## Do this
Print the data between the lines containing "Click the Try Again button" and "should pyautogui.click(x=596, y=396).", inclusive, without changing anything.

## Supplied records
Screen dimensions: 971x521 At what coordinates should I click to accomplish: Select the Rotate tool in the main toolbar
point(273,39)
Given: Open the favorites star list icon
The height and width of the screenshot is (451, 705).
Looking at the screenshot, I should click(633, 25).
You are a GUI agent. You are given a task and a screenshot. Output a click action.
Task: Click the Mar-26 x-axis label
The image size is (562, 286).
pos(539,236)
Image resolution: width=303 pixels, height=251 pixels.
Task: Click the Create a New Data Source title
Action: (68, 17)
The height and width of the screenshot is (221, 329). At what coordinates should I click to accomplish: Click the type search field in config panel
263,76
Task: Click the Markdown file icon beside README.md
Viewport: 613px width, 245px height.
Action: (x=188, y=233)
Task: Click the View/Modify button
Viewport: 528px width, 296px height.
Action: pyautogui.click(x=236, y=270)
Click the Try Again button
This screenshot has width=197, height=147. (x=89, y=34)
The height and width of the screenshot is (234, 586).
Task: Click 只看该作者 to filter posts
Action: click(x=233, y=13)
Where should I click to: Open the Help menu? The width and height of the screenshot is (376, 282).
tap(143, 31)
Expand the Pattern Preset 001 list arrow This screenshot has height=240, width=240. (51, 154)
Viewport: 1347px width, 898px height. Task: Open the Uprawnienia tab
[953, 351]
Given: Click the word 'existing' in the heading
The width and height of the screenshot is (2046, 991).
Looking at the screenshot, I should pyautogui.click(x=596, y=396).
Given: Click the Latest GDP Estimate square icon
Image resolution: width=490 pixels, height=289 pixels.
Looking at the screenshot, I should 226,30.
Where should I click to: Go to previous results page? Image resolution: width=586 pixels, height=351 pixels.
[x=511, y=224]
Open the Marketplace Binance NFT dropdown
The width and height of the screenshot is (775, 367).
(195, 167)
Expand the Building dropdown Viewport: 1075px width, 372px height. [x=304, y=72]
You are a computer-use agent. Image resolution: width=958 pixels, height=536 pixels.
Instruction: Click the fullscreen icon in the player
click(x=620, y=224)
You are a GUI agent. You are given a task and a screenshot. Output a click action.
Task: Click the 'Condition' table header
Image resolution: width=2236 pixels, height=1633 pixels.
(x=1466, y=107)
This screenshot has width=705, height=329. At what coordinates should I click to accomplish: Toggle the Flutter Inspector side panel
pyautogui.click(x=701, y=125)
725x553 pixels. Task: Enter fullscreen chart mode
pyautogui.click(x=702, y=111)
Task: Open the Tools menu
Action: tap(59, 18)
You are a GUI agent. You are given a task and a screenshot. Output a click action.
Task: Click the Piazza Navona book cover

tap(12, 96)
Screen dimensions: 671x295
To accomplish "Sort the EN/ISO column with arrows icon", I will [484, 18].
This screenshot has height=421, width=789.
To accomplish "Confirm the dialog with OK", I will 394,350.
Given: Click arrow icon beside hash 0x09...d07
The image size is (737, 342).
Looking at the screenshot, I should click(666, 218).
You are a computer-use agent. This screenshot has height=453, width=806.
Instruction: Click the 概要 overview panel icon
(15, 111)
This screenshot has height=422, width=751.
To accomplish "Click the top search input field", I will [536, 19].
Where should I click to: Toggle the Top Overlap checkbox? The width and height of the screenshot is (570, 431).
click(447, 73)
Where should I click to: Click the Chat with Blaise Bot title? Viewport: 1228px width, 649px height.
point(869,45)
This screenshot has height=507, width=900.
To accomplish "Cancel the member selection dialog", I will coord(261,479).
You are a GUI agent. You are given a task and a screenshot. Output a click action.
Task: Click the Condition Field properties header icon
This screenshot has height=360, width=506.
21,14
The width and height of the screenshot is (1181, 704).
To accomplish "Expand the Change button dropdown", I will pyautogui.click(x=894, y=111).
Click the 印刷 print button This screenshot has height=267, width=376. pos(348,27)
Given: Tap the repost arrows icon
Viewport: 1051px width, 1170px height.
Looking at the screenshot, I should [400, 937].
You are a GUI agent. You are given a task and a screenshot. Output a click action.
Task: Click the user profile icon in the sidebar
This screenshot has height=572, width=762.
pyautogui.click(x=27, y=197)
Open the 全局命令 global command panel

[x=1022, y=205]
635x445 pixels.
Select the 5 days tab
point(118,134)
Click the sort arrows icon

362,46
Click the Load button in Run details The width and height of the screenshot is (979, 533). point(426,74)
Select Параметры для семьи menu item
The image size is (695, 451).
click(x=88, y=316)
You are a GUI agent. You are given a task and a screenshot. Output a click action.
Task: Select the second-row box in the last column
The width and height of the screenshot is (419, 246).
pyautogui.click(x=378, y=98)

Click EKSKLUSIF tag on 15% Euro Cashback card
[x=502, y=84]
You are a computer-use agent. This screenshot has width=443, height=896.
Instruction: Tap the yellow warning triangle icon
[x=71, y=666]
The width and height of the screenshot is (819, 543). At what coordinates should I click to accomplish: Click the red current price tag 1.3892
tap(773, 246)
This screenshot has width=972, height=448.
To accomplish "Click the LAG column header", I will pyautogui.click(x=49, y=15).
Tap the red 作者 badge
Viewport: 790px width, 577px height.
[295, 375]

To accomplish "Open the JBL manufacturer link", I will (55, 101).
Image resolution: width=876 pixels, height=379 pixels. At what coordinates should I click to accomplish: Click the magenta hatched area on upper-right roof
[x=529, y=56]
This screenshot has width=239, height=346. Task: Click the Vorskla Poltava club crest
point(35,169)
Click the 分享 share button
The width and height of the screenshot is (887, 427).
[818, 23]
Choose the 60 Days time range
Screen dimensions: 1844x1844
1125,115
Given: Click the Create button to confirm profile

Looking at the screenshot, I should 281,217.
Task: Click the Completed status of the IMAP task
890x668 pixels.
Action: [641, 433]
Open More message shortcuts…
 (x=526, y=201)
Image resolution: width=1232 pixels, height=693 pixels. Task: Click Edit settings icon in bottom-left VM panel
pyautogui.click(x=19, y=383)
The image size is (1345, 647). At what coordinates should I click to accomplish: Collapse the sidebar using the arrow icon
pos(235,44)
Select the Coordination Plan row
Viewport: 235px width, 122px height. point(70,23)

## Result
Click the Try Again button
This screenshot has width=197, height=147. (x=89, y=34)
The height and width of the screenshot is (234, 586).
Task: Click 只看该作者 to filter posts
Action: click(x=233, y=13)
Where should I click to: Open the Help menu? The width and height of the screenshot is (376, 282).
tap(143, 31)
Expand the Pattern Preset 001 list arrow This screenshot has height=240, width=240. (51, 154)
Viewport: 1347px width, 898px height. Task: Open the Uprawnienia tab
[953, 351]
Given: Click the word 'existing' in the heading
The width and height of the screenshot is (2046, 991).
Looking at the screenshot, I should pyautogui.click(x=596, y=396).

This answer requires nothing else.